Tom the Exterminator on the Middle East

Michael Pollak mpollak at panix.com
Tue Apr 9 02:10:11 PDT 2002


On Tue, 9 Apr 2002, Seth Ackerman wrote:


> No, I really don't think this is right. In Kosovo, the leading lights of the
> neo-conservative movement - Jeanne Kirkpatrick, Paul Wolfowitz, the WSJ
> editorial board and many others - all had vehement anti-Serb and pro-KLA
> positions.

Yes, but there -- and in Afghanistan -- the enemy was real, old-fashioned communists. That trumps everything for old cold warriors.

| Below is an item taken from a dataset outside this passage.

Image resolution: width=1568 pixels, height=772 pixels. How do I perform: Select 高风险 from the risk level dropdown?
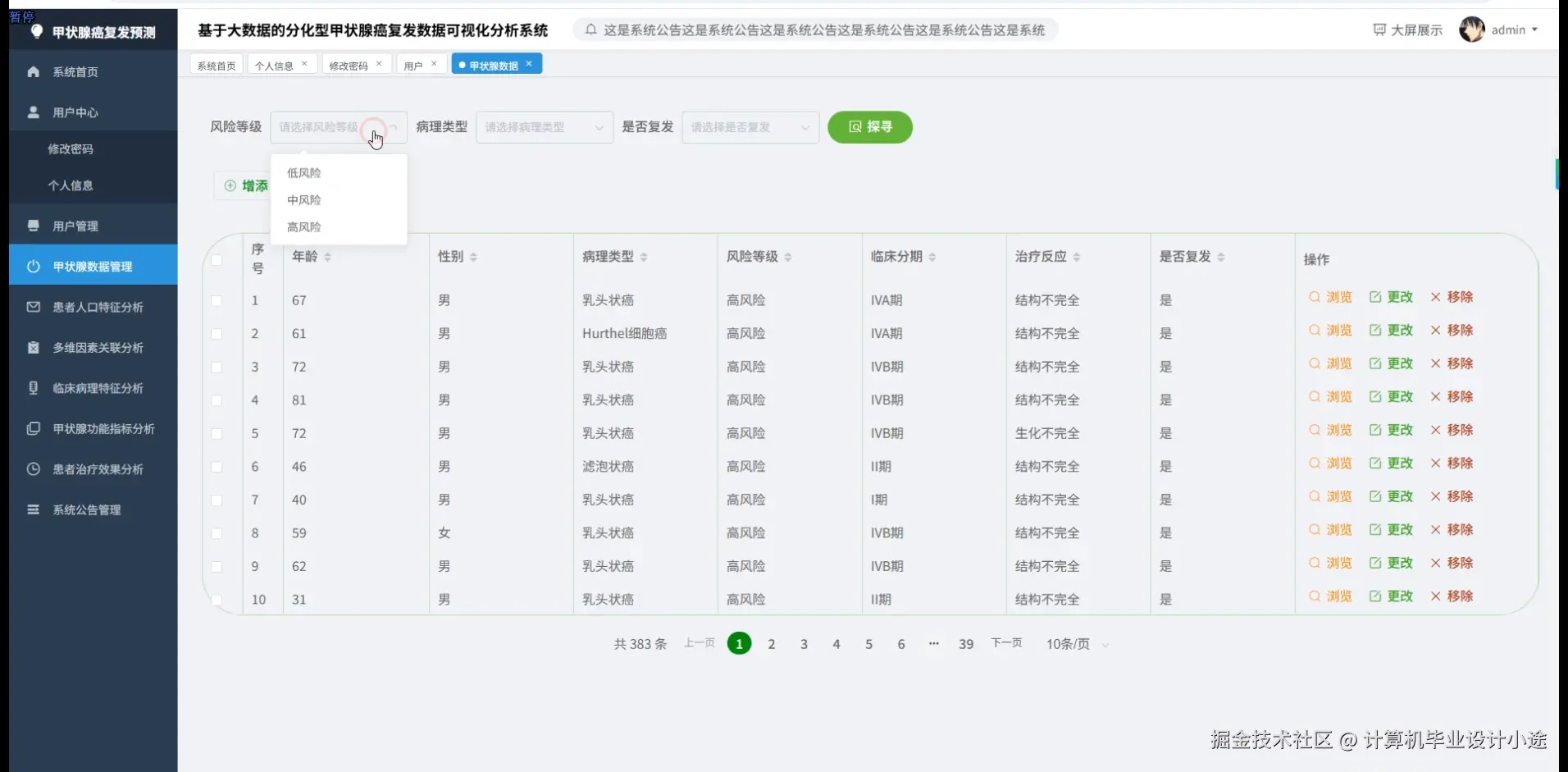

(Just as a footnote, American Zionists supported attacks on the Serbs because of the Serbs = Nazis equation. And then on top of it they got to prove they weren't anti-Muslim, which made them feel like saints. It was irresistable. Right wing Israelis, BTW, felt exactly the opposite -- Serbs, historically, were the anti-Nazis, and the idea of supporting Croats, as in Bosnia, outraged them. Andit was only two days into the bombing when Sharon said, If we support this, what's to keep NATO from bombing us?)


> There's something specific about the Palestinians and the Arabs.

You know I completely agree with this. I just think it's true across the American political spectrum -- in the respectable mainstream (i.e., those who get on TV or in government) right, left and center *all* identify primarily with the Israelis. And then, when faced with trouble, they roll out their right, left or center scripts to deal with it. Being anti-Israel almost defines you in the country as being on the extreme fringe, whether the right or the left.

BTW, I don't know if you around a while ago when we were talking about the interaction of the holocaust with national political culture, but I have a couple of excellent papers by my friend Natan Sznaider -- one a review essay on Nozick's book, and one an excerpt from a longer paper -- that bear specifically how things changed in 1967, and then changed again from the Cold War to Kosovo. You might enjoy them.